Exercise: Take from the material every line containing the string "Open" and copy it.
===== The input =====
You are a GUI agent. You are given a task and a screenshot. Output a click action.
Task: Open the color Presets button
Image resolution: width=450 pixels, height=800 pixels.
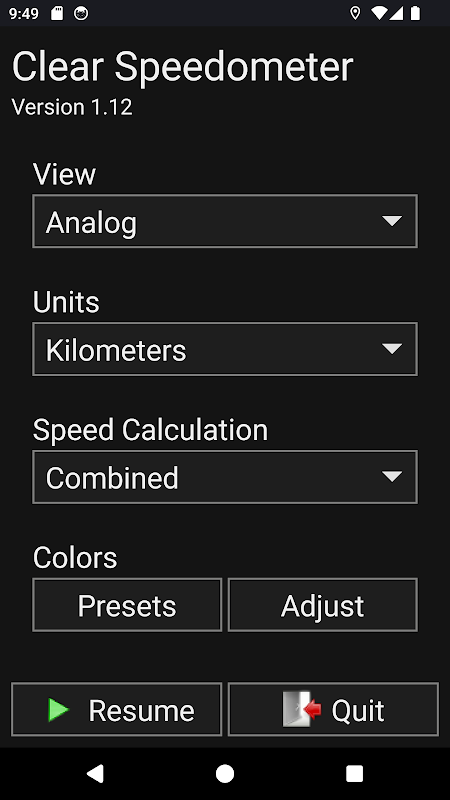point(127,605)
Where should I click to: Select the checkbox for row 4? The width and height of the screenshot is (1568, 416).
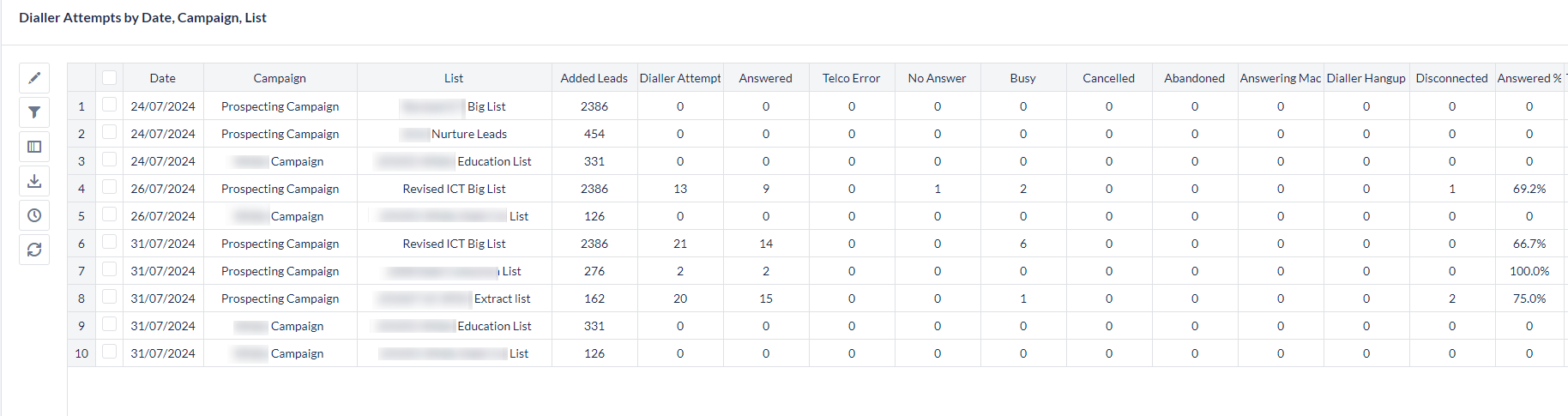point(109,187)
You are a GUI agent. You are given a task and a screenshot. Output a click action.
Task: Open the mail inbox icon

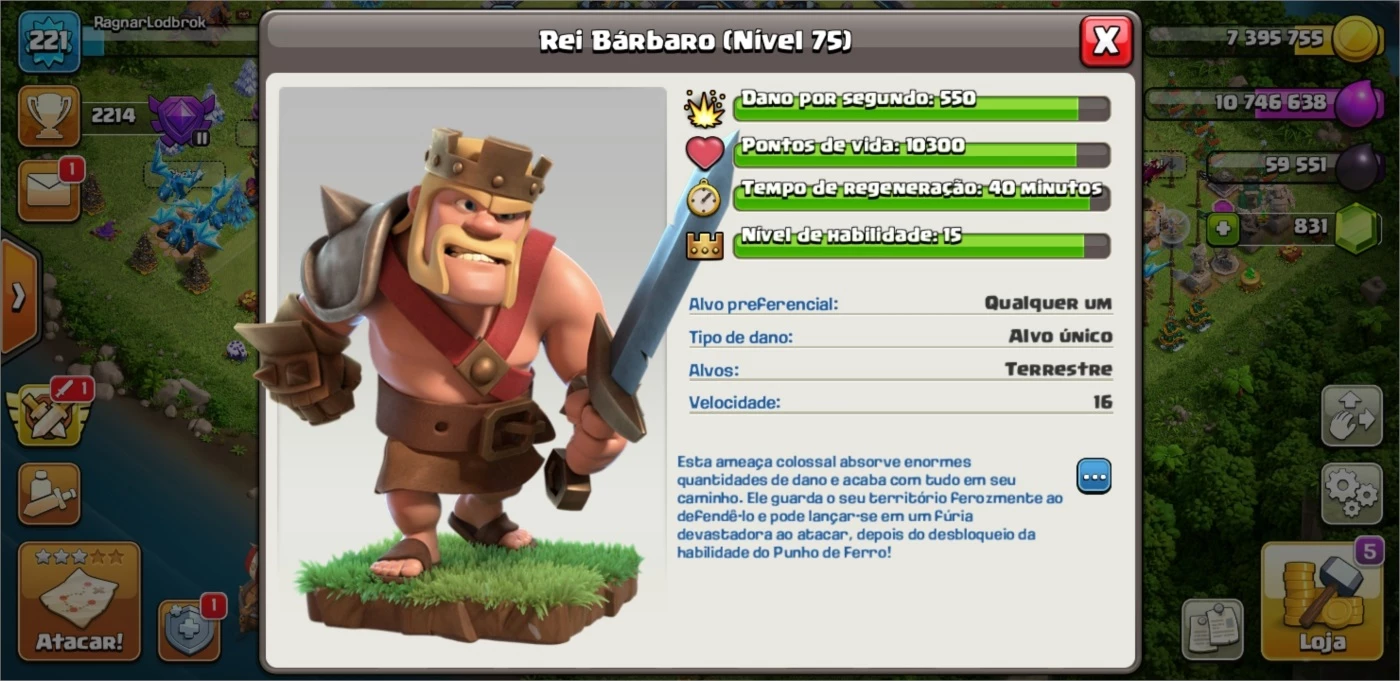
=====
Task result:
Task: Open the color Presets button
Task: Open the mail inbox icon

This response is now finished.